“Sit down, Martin,” Tolliver Watt said. He was a tall, lean, hatchet-faced man who looked like a horse being starved because he was too proud to eat hay. With calm, detached omnipotence he inclined his grey-shot head a millimeter, while a faintly pained expression passed fleetingly across his face.
“Highball, please,” he said.
A white-clad waiter appeared noiselessly from nowhere and glided forward with a tray. It was at this point that Martin felt the last stiles readjust in his brain, and entirely on impulse he reached out and took the frosted highball glass from the tray. Without observing this the waiter glided on and presented Watt with a gleaming salver full of nothing. Watt and the waiter regarded the tray.
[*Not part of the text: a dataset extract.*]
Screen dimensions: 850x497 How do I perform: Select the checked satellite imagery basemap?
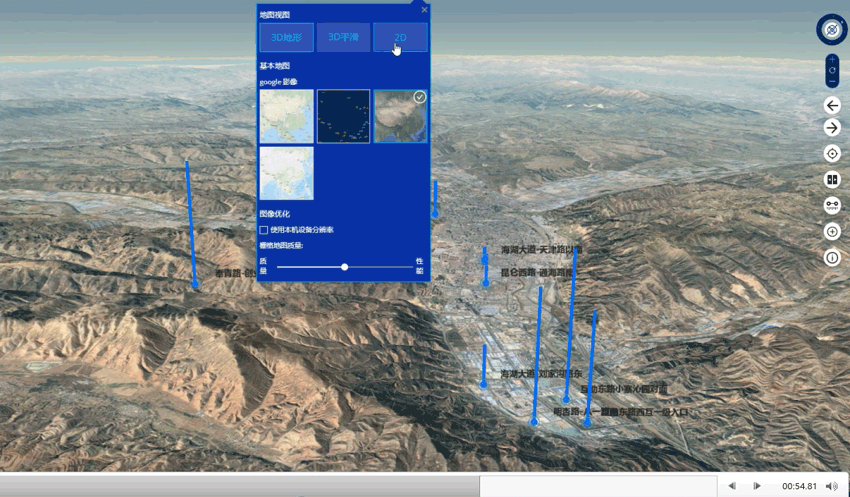(x=400, y=116)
Then their eyes met. There was a brief silence.
“Here,” Martin said, replacing the glass. “Much too weak. Get me another, please. I’m reorienting toward a new phase, which means a different optimum,” he explained to the puzzled Watt as he readjusted a chair beside the great man and dropped into it. Odd that he had never before felt at ease during rushes. Right now he felt fine. Perfectly at ease. Relaxed.
“Scotch and soda for Mr. Martin,” Watt said calmly. “And another for me.”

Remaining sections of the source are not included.